Methods: We measured the SBP and HR of 245 elderly AHF inpatients (82.9±6.0 years old, females 50.6%) at admission and another six times over the next 48 hr. We defined 'WRF' as a serum creatinine increase ≥0.3 mg/dL by Day 5 post-admission. We calculated the 'early SBP drop' as the difference between the admission SBP value and the lowest value during the first 48 hr of hospitalization.
Results: There were significant differences between the 36 patients with WRF and the 209 patients without WRF: early SBP drop (51.3 vs. 32.5 mmHg, p<0.01) and at-admission HR (79.3 vs. 89.6 bpm, p<0.05), respectively.
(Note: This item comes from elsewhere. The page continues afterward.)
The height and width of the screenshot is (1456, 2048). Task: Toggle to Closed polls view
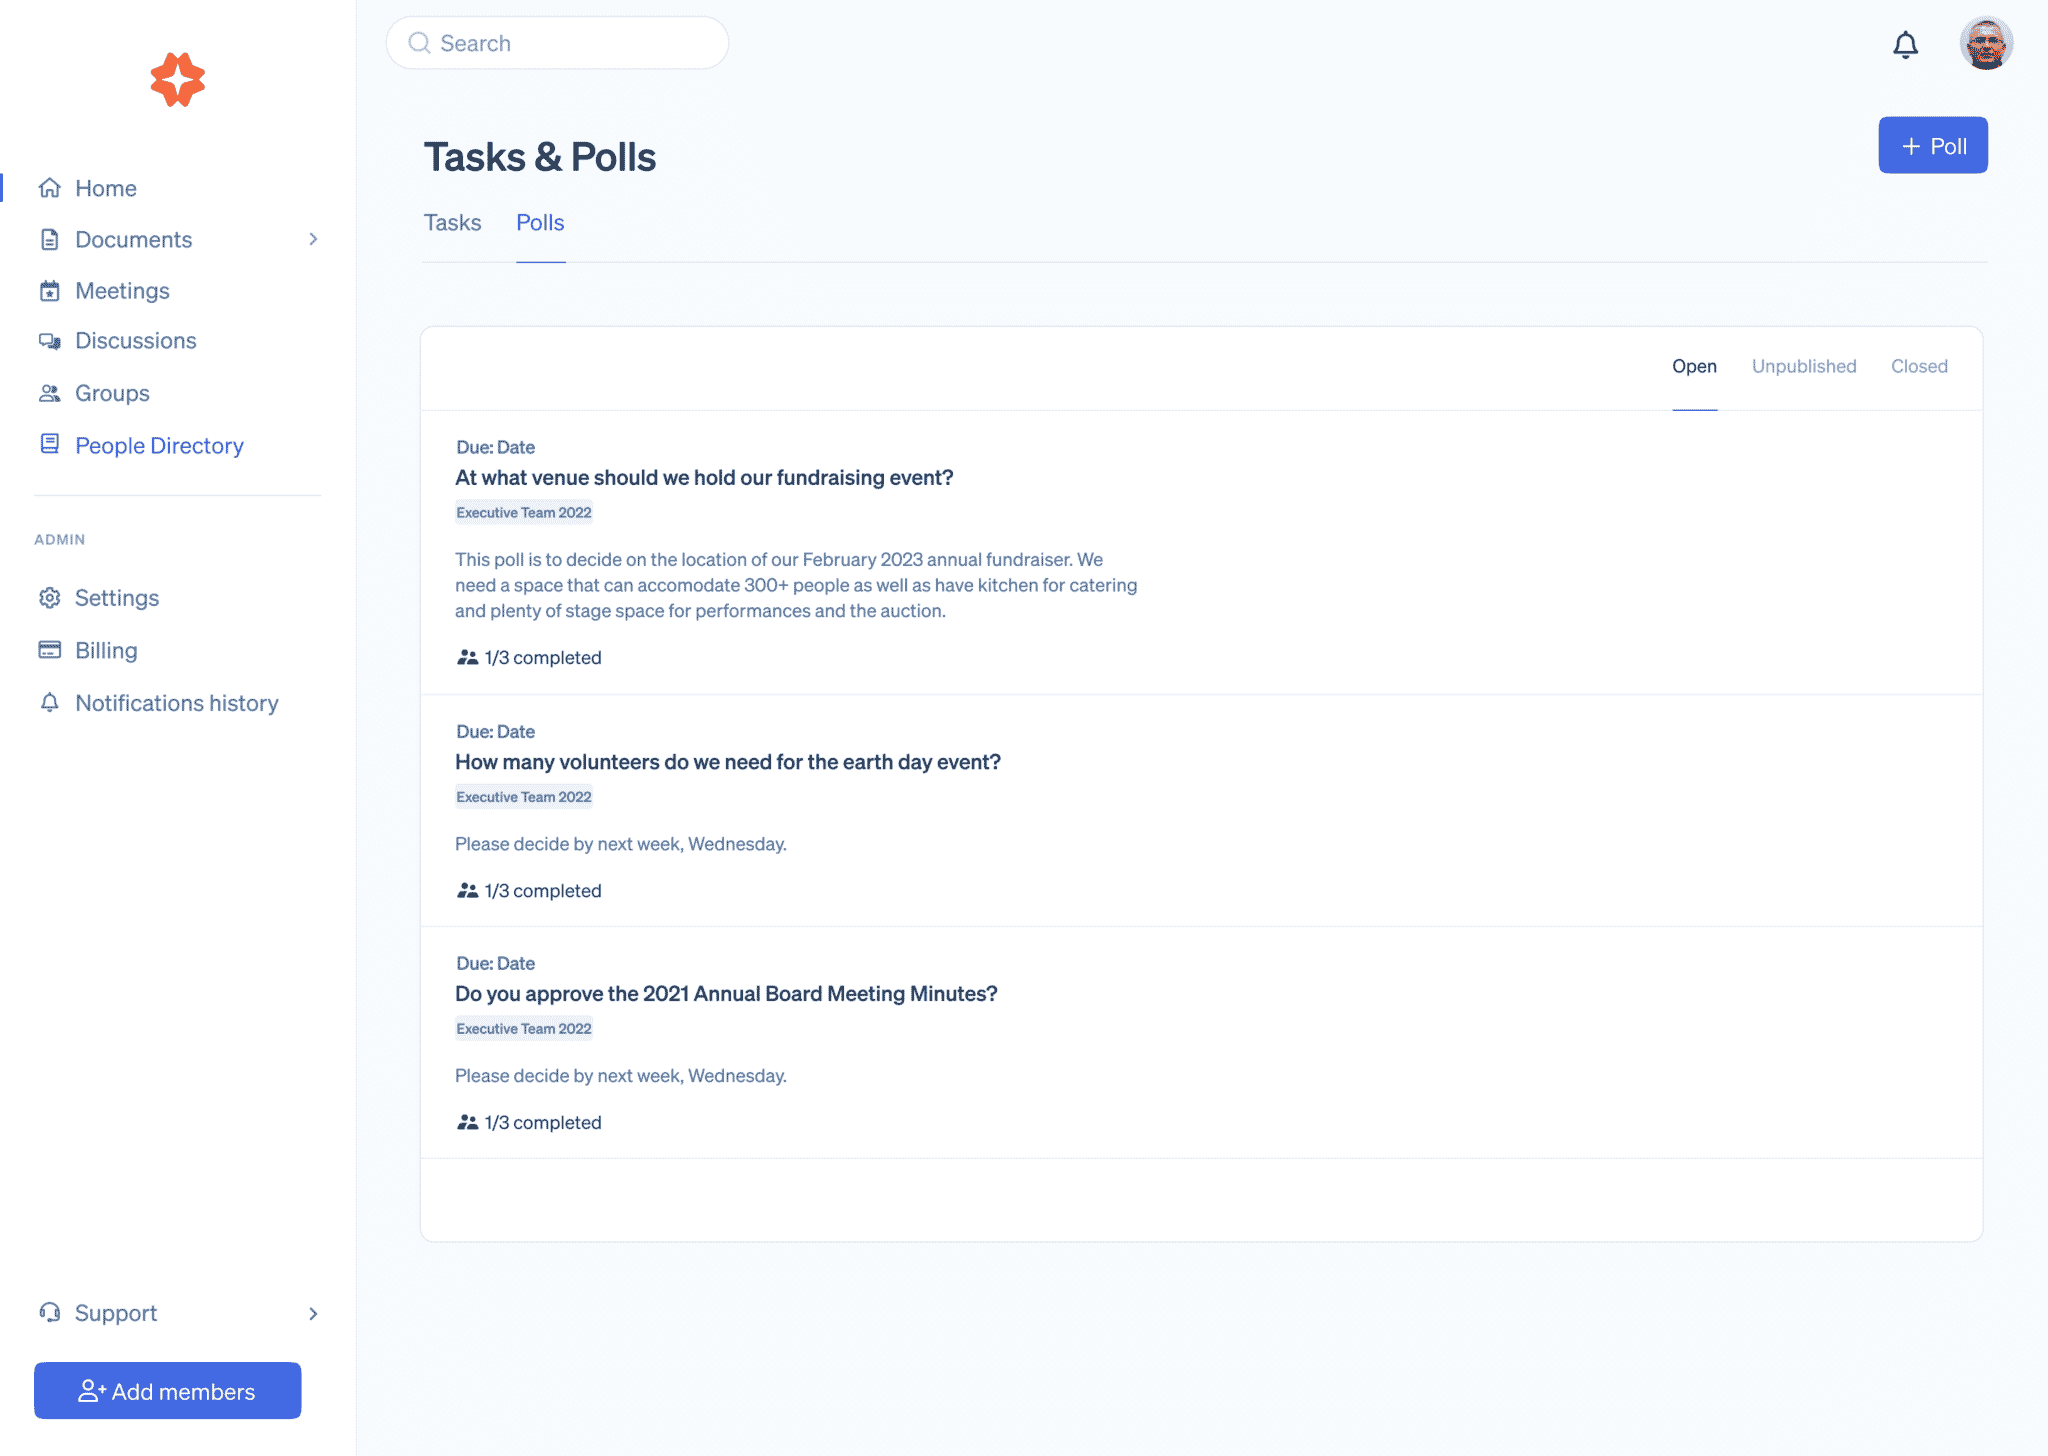click(1919, 366)
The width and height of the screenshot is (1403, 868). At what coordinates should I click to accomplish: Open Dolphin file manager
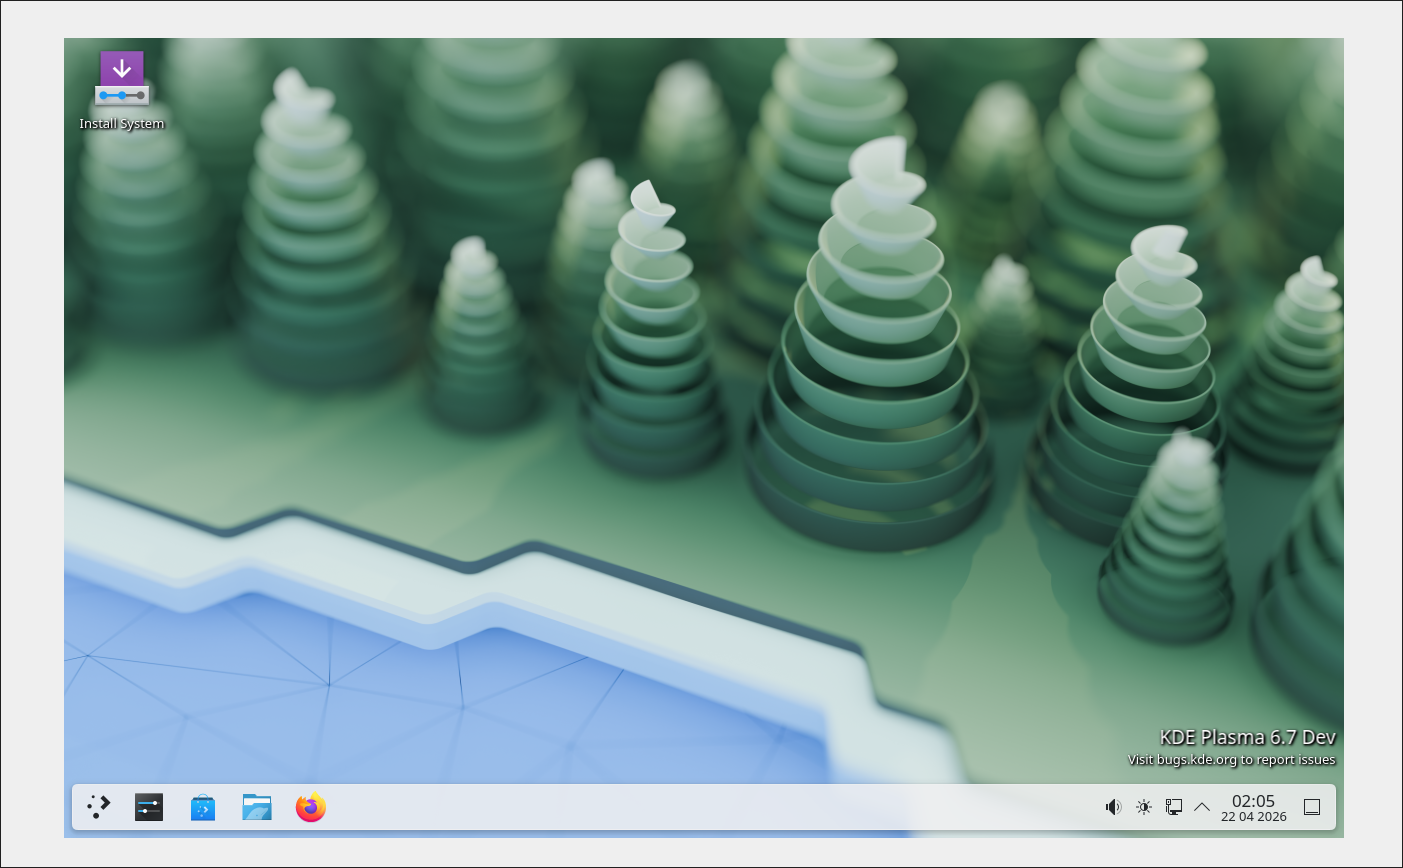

In the multiple logistic regression analysis adjusted for the confounders, early SBP drop (OR: 1.003, 95%CI: 1.003–1.03, p<0.04) and HR at-admission (OR: 0.98, 95%CI: 0.96–0.99, p<0.01) were significantly associated with WRF. No significant association was shown for the interaction term of early SBP drop ´ at-admission HR with WRF (p=0.3).
Conclusions: In these elderly AHF patients, exaggerated early SBP drop and lower at-admission HR were significant independent predictors of WRF, and these factors were additively associated with WRF.